"""
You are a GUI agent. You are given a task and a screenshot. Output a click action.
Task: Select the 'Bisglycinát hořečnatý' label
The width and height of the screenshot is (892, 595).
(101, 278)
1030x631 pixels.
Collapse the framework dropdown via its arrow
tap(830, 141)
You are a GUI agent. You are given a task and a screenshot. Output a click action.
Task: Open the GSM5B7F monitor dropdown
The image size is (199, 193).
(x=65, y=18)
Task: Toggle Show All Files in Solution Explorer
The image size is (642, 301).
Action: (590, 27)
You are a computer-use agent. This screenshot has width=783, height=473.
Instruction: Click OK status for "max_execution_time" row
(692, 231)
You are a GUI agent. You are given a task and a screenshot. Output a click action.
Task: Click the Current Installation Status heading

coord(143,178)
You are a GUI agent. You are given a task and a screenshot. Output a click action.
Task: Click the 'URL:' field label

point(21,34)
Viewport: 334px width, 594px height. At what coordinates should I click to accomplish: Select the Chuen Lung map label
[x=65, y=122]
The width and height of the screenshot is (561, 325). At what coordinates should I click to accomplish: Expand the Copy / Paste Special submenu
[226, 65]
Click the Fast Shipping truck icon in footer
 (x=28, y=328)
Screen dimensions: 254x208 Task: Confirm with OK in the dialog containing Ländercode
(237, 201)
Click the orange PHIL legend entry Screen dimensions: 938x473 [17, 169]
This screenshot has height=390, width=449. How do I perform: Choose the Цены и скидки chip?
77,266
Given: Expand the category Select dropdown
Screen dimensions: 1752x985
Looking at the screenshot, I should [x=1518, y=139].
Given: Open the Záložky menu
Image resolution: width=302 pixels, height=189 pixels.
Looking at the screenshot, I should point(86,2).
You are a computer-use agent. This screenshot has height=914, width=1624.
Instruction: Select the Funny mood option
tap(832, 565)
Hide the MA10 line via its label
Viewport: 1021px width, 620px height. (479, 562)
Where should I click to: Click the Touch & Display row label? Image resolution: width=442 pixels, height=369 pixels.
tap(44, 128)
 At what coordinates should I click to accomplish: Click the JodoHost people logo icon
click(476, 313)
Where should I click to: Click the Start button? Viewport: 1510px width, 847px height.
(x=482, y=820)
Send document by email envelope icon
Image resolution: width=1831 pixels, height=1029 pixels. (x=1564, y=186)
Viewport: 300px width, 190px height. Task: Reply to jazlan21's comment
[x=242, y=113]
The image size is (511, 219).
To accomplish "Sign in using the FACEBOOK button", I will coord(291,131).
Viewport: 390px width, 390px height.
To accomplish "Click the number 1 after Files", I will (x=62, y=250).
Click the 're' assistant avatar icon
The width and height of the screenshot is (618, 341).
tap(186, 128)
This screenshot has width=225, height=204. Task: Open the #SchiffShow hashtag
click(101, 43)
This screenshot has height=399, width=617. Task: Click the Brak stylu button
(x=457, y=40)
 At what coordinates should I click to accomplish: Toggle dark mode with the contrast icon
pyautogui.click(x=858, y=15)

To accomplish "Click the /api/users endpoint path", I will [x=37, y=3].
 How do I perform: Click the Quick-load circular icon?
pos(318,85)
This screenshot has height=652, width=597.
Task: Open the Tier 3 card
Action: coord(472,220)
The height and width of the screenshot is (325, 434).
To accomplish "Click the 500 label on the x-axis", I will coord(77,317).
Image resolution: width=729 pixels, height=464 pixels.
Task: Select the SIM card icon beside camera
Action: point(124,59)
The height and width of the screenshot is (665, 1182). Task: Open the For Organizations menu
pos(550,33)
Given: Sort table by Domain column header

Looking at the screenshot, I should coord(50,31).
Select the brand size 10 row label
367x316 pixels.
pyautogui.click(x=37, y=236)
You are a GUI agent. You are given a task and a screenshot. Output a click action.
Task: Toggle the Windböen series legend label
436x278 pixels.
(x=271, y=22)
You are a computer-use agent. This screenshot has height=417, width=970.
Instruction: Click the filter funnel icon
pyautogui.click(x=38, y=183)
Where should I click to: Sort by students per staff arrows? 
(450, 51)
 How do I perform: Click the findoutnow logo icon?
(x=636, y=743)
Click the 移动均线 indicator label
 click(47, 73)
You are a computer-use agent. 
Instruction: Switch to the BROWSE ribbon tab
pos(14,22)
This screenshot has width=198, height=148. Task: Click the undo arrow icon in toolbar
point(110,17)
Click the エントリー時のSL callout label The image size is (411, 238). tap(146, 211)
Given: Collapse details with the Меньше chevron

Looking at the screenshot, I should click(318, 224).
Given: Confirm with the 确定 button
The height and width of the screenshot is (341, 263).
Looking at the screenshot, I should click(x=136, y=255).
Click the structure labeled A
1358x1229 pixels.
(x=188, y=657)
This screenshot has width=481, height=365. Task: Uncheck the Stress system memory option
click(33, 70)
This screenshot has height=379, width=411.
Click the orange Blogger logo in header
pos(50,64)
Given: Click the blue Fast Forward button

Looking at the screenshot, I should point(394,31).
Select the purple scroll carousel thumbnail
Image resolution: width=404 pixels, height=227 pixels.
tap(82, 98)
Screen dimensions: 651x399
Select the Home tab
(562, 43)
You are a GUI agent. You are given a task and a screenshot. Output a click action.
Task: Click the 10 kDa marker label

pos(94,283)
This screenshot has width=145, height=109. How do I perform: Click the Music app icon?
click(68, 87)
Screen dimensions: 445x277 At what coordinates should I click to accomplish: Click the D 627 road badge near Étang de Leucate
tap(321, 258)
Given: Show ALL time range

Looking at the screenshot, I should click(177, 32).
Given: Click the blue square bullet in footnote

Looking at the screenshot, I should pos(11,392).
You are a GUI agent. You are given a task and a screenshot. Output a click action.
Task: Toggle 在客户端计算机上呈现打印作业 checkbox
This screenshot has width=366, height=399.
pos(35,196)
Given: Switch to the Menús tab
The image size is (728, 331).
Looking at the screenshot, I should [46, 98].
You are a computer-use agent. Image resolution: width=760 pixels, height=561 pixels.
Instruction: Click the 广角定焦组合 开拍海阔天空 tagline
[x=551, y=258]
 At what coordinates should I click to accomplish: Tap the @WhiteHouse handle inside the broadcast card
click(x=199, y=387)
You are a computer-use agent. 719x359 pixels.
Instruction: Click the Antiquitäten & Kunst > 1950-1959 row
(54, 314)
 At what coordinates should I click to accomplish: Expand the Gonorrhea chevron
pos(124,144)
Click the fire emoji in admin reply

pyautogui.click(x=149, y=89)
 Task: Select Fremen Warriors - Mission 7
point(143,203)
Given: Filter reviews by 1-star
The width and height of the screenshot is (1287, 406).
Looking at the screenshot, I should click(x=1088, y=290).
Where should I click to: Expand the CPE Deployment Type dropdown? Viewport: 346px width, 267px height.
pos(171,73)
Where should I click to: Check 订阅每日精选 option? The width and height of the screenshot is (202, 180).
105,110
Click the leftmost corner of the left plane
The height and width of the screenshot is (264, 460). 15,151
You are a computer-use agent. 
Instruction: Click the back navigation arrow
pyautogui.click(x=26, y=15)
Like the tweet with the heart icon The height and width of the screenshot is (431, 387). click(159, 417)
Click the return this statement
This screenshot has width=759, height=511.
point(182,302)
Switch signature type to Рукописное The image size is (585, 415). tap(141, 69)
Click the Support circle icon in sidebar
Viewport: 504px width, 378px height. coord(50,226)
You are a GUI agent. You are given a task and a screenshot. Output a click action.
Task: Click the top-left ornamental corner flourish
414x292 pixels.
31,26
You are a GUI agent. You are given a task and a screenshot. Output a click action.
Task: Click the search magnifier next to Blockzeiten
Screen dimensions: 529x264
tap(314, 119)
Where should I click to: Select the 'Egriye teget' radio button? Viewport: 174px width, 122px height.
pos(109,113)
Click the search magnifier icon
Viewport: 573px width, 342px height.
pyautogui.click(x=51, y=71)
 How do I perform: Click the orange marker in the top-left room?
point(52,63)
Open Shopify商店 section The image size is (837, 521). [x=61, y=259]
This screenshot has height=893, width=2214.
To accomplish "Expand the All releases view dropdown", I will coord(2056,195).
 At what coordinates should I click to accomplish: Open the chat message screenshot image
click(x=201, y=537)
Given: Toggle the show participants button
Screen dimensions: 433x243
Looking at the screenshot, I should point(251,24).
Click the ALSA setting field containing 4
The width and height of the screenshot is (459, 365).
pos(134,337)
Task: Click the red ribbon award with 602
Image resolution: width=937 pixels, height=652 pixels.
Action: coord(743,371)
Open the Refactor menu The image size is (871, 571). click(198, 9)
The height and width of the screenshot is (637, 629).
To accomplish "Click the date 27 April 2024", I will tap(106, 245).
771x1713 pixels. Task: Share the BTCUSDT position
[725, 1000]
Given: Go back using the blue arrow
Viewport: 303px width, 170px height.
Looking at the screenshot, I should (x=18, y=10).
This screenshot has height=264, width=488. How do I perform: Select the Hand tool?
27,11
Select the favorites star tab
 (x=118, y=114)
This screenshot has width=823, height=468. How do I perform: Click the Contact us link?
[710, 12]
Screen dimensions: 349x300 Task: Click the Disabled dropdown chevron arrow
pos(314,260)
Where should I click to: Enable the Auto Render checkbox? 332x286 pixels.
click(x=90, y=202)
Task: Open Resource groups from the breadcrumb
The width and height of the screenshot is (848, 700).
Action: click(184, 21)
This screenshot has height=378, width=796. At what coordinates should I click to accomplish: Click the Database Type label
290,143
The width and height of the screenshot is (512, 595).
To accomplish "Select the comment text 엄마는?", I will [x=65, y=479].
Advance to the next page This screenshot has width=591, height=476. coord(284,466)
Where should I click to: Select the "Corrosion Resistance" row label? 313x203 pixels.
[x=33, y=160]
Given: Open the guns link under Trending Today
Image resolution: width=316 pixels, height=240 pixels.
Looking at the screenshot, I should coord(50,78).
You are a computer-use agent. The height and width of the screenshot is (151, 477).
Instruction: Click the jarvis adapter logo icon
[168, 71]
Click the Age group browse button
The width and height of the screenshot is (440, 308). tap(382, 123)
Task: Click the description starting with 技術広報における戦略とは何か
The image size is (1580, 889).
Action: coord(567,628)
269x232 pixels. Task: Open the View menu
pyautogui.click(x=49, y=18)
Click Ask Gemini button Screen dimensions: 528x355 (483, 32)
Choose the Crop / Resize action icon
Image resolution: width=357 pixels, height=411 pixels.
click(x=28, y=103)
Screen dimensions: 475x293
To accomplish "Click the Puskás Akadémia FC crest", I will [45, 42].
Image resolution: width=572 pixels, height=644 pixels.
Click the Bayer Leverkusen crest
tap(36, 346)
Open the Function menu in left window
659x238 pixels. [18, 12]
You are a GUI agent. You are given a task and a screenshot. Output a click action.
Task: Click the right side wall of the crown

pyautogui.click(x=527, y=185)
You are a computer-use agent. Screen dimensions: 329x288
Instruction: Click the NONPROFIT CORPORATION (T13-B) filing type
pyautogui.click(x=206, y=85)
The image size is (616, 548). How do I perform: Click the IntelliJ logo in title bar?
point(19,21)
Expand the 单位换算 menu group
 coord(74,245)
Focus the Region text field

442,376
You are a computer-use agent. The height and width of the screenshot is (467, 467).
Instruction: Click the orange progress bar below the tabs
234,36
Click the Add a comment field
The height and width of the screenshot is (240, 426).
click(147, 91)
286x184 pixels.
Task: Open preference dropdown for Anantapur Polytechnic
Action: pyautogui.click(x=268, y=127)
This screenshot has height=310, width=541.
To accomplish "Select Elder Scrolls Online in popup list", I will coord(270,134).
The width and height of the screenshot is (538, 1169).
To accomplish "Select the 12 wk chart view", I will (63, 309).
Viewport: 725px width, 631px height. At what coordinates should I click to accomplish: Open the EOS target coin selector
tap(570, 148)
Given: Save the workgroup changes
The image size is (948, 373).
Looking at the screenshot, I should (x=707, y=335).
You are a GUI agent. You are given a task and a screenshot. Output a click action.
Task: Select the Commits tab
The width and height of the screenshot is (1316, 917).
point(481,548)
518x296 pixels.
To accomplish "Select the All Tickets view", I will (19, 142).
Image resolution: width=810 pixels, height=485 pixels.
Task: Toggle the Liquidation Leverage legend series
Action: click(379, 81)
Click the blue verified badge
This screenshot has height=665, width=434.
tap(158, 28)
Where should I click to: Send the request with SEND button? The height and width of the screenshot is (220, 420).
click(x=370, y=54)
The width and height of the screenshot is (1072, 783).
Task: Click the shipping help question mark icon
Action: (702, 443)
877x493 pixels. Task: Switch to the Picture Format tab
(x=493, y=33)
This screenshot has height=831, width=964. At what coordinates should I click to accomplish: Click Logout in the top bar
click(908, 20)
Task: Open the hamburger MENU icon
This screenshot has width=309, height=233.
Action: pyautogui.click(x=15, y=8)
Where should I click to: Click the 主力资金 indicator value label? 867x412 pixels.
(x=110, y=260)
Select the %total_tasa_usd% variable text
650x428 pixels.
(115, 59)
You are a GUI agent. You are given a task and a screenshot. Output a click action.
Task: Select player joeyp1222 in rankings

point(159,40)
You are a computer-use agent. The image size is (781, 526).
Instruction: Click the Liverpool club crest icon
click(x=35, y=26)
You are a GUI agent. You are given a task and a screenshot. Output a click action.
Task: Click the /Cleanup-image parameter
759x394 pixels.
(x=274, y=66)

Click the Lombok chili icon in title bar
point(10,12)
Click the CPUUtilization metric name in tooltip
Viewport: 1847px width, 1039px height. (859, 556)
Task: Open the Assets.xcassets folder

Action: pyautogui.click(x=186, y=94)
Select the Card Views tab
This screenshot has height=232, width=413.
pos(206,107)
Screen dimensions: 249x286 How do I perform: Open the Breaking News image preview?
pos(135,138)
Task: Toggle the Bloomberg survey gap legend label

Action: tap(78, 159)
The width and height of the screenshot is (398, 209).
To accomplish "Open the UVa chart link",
"""
Copy exactly the stretch of data above from the line with "Choose the Crop / Resize action icon" through the line with "Image resolution: width=572", and omit all other lines.

RESPONSE FOR THIS EXERCISE:
Choose the Crop / Resize action icon
Image resolution: width=357 pixels, height=411 pixels.
click(x=28, y=103)
Screen dimensions: 475x293
To accomplish "Click the Puskás Akadémia FC crest", I will [45, 42].
Image resolution: width=572 pixels, height=644 pixels.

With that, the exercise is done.